● **Task directions**: For the records below, copy exactly the span that begins at the line containing "Given: Click the" and stops after the line containing "Task: Switch to the 模糊照片修复 tab", minus any pictures.
══ Source data
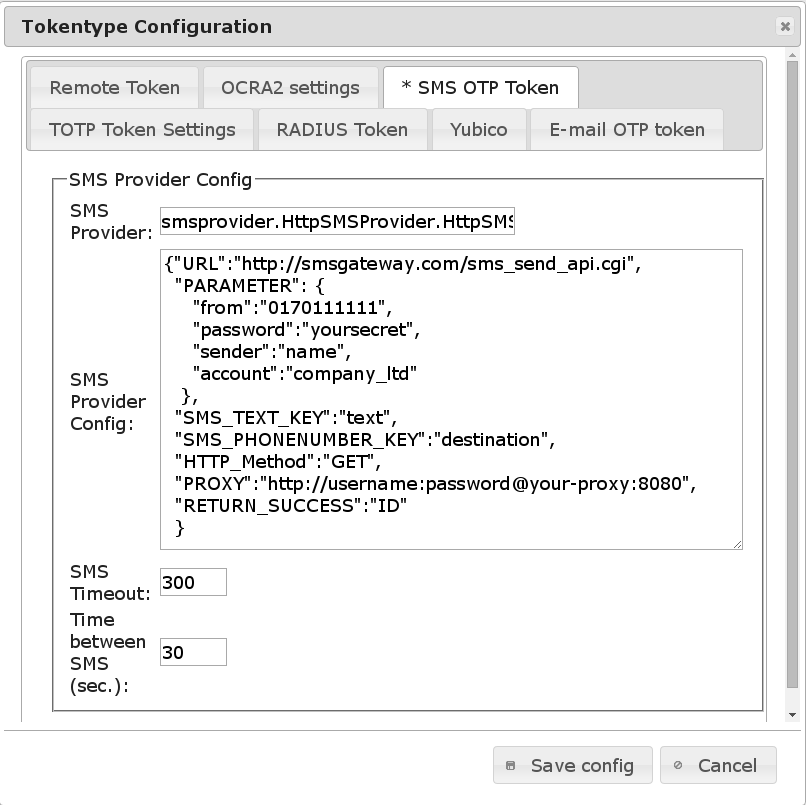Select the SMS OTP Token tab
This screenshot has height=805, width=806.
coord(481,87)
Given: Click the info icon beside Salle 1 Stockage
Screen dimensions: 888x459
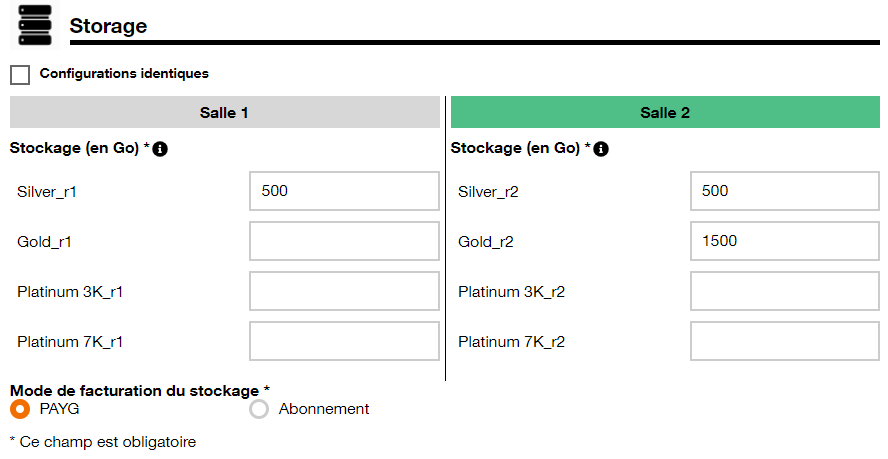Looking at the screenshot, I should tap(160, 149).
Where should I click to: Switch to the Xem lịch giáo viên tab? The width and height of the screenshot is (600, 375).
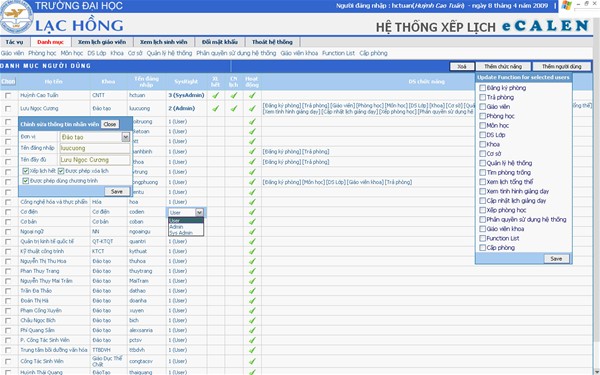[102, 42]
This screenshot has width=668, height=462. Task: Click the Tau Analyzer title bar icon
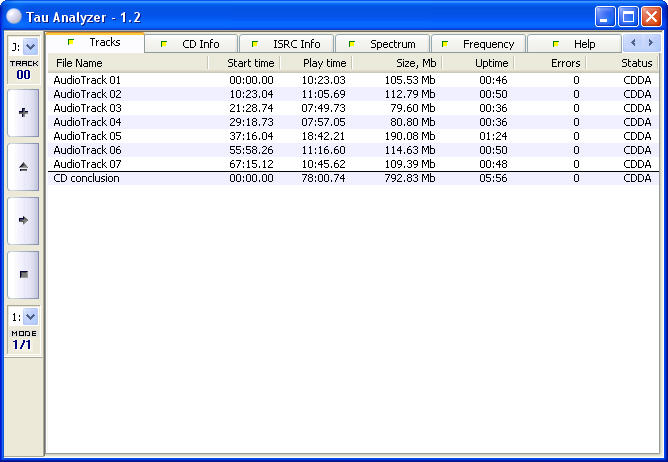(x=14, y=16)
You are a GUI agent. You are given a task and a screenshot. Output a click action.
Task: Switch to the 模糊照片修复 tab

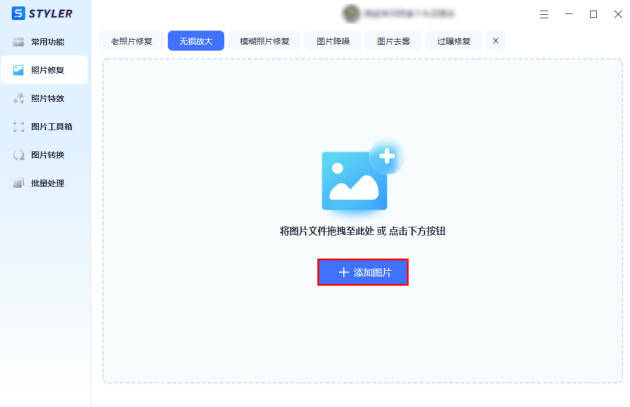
════
══ Source data
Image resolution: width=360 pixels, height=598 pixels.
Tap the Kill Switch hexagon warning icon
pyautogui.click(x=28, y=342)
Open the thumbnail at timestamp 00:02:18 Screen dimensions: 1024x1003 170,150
════
● **Answer to this problem**:
Given: Click the info icon beside Salle 1 Stockage
Screen dimensions: 888x459
Looking at the screenshot, I should tap(160, 149).
Where should I click to: Switch to the Xem lịch giáo viên tab? The width and height of the screenshot is (600, 375).
[102, 42]
This screenshot has width=668, height=462. Task: Click the Tau Analyzer title bar icon
(x=14, y=16)
You are a GUI agent. You are given a task and a screenshot. Output a click action.
Task: Switch to the 模糊照片修复 tab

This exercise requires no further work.